● Exercise prompt
The number of lines holding the string "green" is all that is wanted; count them in the records below.

(Stored items)
★ ★ ★ ★ ★

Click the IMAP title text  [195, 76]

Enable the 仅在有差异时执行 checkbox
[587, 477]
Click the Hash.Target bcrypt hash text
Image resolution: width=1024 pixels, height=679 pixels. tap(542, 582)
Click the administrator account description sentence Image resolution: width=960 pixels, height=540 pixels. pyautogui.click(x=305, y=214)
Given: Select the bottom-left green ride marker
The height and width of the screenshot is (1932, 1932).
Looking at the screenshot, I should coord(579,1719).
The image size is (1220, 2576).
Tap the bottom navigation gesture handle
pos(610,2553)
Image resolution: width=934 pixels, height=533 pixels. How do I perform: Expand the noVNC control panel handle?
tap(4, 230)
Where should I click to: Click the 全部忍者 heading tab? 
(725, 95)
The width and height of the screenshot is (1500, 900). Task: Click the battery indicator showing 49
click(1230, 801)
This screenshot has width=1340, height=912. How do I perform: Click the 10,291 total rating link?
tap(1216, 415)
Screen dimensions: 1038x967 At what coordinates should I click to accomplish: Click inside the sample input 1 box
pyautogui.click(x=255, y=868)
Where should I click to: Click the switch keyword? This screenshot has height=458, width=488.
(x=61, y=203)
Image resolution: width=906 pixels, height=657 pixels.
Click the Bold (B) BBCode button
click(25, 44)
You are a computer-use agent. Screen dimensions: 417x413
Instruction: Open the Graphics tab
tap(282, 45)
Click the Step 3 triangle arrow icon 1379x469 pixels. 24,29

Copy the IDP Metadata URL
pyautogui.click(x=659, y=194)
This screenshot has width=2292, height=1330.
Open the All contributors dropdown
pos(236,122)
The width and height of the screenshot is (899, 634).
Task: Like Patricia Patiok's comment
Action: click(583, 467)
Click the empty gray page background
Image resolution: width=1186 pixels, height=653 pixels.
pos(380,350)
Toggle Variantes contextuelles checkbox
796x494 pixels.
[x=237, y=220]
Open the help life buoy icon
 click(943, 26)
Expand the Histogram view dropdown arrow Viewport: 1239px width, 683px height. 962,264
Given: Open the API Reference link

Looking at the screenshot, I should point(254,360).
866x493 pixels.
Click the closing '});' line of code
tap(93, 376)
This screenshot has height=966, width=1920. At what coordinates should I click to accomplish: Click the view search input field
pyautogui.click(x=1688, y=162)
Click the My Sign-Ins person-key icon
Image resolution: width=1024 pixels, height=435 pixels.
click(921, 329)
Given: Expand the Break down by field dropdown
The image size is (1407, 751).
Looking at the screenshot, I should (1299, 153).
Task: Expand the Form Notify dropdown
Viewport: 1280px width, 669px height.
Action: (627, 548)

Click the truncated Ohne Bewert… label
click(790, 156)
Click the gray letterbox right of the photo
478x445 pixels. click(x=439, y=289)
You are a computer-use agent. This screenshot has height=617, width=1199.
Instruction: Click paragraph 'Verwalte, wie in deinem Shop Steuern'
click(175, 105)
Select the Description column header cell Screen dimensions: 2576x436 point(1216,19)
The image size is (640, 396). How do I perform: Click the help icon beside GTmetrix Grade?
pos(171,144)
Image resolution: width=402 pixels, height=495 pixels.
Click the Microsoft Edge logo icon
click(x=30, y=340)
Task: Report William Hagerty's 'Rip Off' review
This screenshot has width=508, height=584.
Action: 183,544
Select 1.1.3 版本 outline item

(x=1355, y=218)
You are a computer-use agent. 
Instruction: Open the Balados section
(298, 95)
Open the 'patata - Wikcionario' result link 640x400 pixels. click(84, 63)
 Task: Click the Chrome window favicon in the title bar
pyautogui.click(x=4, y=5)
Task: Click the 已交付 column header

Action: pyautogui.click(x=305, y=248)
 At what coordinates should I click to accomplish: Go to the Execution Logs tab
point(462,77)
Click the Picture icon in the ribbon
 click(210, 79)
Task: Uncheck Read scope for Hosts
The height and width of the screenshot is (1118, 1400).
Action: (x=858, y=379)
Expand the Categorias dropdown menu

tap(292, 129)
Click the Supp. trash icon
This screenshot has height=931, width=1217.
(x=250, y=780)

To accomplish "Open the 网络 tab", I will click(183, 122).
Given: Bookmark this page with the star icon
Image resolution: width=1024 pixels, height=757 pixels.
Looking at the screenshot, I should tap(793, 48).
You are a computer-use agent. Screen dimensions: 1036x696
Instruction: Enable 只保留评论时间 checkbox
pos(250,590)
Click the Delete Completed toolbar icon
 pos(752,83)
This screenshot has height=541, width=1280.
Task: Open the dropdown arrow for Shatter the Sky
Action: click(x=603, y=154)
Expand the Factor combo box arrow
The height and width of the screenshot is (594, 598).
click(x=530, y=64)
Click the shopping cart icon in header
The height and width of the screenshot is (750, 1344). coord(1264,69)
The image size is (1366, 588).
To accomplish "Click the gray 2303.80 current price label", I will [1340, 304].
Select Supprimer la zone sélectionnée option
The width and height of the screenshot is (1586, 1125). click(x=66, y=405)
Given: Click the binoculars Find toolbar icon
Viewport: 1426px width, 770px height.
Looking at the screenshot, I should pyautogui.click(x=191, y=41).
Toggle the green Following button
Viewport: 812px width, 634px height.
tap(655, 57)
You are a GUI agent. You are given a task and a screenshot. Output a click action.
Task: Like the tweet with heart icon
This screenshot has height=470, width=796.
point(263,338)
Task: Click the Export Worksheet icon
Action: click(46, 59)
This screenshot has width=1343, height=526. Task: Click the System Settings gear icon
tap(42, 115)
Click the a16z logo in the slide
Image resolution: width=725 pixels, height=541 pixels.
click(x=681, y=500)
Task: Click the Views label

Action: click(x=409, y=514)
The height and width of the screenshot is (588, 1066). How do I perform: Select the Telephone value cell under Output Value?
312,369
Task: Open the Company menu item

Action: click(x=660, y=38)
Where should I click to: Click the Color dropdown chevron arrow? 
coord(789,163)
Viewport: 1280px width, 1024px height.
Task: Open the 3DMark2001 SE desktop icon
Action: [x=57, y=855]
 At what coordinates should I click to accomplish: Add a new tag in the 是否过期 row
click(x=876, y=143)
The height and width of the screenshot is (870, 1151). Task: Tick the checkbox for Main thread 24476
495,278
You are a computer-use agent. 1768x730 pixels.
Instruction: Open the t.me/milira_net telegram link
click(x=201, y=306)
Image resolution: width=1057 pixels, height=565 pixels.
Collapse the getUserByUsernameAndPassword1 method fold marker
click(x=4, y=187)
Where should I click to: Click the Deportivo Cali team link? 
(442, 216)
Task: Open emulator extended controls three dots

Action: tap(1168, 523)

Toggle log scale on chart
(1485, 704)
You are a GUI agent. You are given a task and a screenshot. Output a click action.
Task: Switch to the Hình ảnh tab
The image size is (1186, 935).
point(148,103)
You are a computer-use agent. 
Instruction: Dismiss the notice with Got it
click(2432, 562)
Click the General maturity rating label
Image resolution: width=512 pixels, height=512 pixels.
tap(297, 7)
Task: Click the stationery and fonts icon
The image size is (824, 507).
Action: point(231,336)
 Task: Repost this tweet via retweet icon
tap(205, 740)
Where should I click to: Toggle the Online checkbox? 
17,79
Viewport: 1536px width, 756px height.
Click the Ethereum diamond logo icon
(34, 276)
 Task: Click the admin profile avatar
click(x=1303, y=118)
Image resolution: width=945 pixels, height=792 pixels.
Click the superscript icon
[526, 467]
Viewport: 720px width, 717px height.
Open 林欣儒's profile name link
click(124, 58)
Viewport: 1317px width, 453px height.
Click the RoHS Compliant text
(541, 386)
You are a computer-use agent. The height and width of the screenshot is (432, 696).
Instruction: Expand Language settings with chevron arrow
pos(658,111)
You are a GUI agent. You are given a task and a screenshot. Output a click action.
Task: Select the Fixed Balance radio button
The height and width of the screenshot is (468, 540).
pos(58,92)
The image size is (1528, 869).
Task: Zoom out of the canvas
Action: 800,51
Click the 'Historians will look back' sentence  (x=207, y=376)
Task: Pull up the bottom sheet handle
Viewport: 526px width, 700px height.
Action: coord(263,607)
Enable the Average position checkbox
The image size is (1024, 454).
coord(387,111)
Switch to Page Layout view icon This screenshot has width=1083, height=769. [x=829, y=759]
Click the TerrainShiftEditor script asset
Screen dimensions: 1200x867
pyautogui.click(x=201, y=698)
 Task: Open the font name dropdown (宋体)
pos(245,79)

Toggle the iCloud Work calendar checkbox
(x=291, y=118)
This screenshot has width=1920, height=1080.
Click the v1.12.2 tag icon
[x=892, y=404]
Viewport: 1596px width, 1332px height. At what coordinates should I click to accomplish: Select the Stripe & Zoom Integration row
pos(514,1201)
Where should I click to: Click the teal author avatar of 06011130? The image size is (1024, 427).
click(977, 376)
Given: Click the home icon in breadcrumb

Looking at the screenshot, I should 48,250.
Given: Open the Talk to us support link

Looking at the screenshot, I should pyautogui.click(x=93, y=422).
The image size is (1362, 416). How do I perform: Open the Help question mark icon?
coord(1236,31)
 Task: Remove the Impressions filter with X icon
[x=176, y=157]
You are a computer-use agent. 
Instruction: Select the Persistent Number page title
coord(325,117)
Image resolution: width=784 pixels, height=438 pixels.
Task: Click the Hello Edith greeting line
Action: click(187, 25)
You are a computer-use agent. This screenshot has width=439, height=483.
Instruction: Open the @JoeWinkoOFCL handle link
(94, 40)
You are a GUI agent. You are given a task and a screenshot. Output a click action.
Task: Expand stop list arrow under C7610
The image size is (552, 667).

★ ★ ★ ★ ★

● Solution to the exercise
2